Probably everything has to be linked and further configuration information is necessary.
I would be happy if someone could explain to me how to do it correctly, if this is even possible directly under AmigaOs4.1. Unfortunately my skills are limited and I am not a programmer, but I would still like to try.
Mainly it is about FFPlay which I would like to use natively as SPE version, the nonspe version already works well, but has its limits and consumes a lot of CPU power. So it would also be a good test what speed advantage a SPE version could bring.
Any help will be appreciated.
MacStudio ARM M1 Max Qemu//Pegasos2 AmigaOs4.1 FE / AmigaOne x5000/40 AmigaOs4.1 FE
The ffmpeg version from 7 onwards checks for some compiler issues for AOS4. You have to use a flag to bypass this.

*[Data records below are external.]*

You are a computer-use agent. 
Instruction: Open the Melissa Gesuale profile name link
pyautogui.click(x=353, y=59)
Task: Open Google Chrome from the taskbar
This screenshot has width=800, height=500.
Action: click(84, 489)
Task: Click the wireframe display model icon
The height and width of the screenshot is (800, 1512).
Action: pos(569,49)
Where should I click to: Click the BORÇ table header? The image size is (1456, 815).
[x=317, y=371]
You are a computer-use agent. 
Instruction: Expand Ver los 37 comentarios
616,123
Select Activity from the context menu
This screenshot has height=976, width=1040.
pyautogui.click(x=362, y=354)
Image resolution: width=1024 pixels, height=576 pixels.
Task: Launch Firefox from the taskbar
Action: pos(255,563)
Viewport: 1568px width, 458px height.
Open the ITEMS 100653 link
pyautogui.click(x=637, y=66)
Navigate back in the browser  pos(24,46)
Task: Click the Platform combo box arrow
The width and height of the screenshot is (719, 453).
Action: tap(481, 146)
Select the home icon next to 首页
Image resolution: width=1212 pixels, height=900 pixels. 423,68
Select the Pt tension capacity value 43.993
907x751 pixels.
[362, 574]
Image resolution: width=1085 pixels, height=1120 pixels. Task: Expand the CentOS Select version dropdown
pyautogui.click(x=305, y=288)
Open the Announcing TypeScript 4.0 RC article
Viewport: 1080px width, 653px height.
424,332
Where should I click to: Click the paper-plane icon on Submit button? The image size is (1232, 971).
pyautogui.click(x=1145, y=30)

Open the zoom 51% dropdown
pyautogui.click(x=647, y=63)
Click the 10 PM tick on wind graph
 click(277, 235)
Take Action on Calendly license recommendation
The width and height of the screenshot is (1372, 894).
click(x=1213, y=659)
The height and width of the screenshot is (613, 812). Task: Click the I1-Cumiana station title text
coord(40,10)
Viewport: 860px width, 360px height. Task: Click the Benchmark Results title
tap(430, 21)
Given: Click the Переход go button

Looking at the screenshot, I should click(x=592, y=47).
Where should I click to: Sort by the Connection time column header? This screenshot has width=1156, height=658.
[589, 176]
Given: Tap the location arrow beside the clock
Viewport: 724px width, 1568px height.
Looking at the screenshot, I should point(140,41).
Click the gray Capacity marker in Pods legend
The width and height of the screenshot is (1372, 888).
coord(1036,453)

Do not try the latest version at first, only ffmpeg 6.
The config.log and its location are listed in the screenshot you sent.
See additionally the ffmpeg package from @ Michael from os4depot. You have an additional description of ffmpeg-os4-howto.txt what to add under newlib to bypass some problems. Ideally you should compile this with clib4 some of the problems described are out of date. Clib4 is not part of the current SDK.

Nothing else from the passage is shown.